Après Liens Îliens en 2010, elle poursuit sa mission d’unicité en réunissant sur scène un Mauricien, une Réunionnaise, un Malgache et un technicien suisse pour donner une dimension universelle à sa création. Avec le danseur mauricien Michael Marmite, la Réunionnaise Sabine Deglise, chanteuse lyrique, le danseur malgache Njiva Andrianantenaina et l’éclairagiste suisse Guillaume Rossier, elle ouvre les frontières pour encore plus de liberté. Christine D’Andrès “se penche sur les paradoxes de chaque individu rencontré dans cette quête de liberté, sondant des univers marqués par l’enfermement et la réclusion”.
Elle interroge également “les diktats de toute société; diktats pouvant être une entrave aux libertés individuelles; diktats dans lesquels on s’enferme sans que l’on s’en rende compte.” Elle évoque aussi les libertés en milieu carcéral, “un espace d’isolement, où s’est dégagée de ces ateliers une écoute attentive, un désir de partage et des émotions intenses.
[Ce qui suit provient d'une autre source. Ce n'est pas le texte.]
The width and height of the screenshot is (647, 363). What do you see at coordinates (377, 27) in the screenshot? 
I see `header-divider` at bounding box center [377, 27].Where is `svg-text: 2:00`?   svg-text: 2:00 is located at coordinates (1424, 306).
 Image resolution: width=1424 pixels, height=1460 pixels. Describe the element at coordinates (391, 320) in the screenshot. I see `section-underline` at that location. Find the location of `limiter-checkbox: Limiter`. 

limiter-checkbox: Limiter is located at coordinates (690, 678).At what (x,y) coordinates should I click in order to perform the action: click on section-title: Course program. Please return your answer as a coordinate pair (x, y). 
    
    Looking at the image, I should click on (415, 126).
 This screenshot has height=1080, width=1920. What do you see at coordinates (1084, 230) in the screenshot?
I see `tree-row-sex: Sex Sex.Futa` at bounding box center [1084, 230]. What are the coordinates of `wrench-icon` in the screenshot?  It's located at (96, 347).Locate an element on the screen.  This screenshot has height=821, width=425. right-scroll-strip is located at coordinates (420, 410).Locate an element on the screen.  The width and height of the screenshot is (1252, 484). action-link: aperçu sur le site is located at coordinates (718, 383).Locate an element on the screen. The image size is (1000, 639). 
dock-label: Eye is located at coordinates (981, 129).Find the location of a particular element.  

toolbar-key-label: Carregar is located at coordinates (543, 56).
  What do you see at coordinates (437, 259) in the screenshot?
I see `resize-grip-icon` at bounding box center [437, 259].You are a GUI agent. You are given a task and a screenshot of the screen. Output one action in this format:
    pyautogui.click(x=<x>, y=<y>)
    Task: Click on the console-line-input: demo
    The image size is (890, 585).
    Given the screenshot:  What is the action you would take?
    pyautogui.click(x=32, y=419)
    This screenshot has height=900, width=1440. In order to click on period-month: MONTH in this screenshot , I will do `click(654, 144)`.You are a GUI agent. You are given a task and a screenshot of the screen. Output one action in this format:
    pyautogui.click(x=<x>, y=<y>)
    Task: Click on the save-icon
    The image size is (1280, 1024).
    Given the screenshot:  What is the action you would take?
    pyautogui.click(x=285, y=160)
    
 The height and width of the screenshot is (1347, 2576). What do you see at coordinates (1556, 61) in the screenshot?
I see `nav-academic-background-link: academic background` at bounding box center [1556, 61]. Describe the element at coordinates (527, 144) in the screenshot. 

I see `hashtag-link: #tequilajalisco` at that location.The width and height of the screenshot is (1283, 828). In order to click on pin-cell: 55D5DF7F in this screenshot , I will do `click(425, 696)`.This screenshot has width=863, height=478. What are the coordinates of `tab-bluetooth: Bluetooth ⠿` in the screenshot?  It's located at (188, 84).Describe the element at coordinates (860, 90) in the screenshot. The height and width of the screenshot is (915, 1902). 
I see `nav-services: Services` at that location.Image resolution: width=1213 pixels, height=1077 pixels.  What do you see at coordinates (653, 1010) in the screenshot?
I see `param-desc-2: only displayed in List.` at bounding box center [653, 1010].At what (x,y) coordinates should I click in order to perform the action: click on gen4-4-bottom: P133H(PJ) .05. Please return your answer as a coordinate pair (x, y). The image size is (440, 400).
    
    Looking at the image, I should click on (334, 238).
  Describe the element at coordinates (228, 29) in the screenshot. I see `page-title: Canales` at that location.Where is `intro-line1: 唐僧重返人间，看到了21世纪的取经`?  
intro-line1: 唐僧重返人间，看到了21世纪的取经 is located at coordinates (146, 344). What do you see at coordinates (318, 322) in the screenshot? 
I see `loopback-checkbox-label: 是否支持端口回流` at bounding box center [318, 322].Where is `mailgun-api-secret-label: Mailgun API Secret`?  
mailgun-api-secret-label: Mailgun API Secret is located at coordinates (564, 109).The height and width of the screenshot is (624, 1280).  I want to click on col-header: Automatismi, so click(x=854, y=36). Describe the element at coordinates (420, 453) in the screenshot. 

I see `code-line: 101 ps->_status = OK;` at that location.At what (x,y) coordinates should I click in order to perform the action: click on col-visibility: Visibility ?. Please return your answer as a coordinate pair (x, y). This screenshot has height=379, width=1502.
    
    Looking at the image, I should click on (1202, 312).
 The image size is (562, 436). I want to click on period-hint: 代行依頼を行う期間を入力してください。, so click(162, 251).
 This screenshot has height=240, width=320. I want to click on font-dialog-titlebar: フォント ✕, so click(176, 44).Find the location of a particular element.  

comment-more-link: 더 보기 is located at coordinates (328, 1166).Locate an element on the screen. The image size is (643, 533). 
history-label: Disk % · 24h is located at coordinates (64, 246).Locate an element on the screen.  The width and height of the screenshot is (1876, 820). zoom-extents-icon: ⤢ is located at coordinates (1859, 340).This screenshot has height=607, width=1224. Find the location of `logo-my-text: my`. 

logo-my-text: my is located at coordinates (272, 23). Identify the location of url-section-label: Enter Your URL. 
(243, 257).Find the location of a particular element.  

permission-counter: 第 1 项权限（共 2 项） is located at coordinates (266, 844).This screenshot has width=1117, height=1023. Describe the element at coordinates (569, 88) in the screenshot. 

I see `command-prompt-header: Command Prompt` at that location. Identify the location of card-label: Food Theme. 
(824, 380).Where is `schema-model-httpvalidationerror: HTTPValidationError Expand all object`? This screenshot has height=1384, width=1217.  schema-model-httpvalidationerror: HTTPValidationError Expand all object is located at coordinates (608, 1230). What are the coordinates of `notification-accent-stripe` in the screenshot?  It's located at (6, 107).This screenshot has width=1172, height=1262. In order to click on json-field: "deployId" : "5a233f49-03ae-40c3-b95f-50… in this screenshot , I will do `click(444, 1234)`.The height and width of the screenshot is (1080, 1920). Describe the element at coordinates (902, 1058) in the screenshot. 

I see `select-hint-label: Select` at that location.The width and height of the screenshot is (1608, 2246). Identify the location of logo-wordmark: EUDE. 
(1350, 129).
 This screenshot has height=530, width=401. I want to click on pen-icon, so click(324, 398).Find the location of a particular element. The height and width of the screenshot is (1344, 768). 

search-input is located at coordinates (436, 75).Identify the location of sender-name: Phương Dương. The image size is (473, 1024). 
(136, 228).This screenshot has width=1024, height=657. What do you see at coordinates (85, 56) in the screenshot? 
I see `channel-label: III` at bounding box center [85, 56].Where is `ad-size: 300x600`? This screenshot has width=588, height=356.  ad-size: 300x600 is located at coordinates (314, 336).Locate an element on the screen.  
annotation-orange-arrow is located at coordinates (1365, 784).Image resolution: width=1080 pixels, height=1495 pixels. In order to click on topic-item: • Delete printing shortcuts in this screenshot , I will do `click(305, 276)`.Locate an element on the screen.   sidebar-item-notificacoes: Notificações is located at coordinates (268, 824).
Les ateliers ont souligné la force de cet espace intérieur dans cette quête de liberté”.
Création.
La création s?est faite entre l’île Maurice et la Réunion. Un work in progress a été présenté à La Réunion lors d’un atelier résidentiel. Des ateliers de danse et de musique ont été mis en place en milieu carcéral et auprès d’adultes schizophrènes et présentant des troubles bipolaires. La psychomotricienne qu’est Christine D’Andrès a “observé le rapport au corps si particulier d’adultes schizophrènes. Apprenant leurs mouvements stéréotypés, leurs peurs irrationnelles, leurs hallucinations dictant un quotidien qui leur échappe”. Et elle essaye “de retranscrire ce rapport à leur corps qu’ils ont du mal à vivre comme un tout cohérent”.
Billets à Rs 50 (étudiants), Rs 150 (adhérents médiathèque IFM) et Rs 250, disponibles à l’IFM et au CCEF (Curepipe).